The data, which is used or scanned frequently, can be identified as hot data. Usually, the query performance on the hot data is critical for overall performance. Increasing the data replication factor in HDFS for hot data could increase the chance of data being hit locally by Hive jobs and improve the performance. However, this is a trade-off for storage.

hdfs dfs -setrep -R -w 4 /user/hive/warehouse/testdata

On the other hand, too many files or redundancy could make namenode’s memory exhausted, especially for lots of small files less than the HDFS block sizes. Hadoop itself already has some solutions to deal with too many small-file issues, such as the following

1. Hadoop Archive and HAR: These are toolkits to pack small files.

2. SequenceFile format: This is a format to compress small files to bigger files

3. CombineFileInputFormat: A type of InputFormat to combine small files before map and reduce processing. It is the default InputFormat for Hive

4. HDFS federation: It makes namenodes extensible and powerful to manage more files.
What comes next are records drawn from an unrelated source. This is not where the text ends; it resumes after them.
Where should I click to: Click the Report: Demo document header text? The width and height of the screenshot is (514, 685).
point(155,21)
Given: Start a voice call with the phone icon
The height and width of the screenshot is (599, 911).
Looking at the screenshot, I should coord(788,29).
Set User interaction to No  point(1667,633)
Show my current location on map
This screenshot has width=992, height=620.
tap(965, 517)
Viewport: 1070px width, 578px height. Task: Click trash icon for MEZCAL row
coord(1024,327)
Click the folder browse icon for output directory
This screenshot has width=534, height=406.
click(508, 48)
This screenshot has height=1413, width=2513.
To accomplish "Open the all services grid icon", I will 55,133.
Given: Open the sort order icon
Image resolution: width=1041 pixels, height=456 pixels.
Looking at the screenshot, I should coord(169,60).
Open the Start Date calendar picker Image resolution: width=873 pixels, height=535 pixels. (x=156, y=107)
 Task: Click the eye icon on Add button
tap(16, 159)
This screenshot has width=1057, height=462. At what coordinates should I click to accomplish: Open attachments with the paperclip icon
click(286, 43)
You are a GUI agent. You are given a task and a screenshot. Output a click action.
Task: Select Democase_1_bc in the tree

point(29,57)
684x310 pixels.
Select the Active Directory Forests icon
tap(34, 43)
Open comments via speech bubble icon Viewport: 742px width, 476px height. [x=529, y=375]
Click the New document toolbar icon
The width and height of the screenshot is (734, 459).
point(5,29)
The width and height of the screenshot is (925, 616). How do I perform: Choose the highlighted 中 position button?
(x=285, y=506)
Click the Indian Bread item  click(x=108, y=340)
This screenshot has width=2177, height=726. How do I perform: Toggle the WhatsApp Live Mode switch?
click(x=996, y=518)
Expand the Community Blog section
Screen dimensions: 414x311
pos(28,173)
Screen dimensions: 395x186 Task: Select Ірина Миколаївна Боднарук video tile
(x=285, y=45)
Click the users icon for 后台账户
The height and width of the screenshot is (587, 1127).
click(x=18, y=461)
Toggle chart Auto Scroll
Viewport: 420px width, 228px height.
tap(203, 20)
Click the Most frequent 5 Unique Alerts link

We can also leverage other tools in the Hadoop ecosystem if we have them installed, such as the following:

1. HBase has a smaller block size and better file format to deal with smaller-file access issues

2. Flume NG can be used as pipes to merge small files to big ones

3. A scheduled offline file merge program to merge small files in HDFS or before loading them to HDFS

For Hive, we can do the following configurations for merging files of query results to avoid recreating small files

1. hive.merge.mapfiles: This merges small files at the end of a map-only job. By default, it is true.

2. hive.merge.mapredfiles: This merges small files at the end of a MapReduce job. Set it to true since its default is false.

3. hive.merge.size.per.task: This defines the size of merged files at the end of the job. The default value is 256 MB.

4. hive.merge.smallfiles.avgsize: This is the threshold for triggering file merge. The default value is 16 MB.

When the average output file size of a job is less than the value specified by hive.merge.smallfiles.avgsize, and both hive.merge.mapfiles (for map-only jobs) and hive.merge.mapredfiles (for MapReduce jobs) are set to true, Hive will start an additional MapReduce job to merge the output files into big files.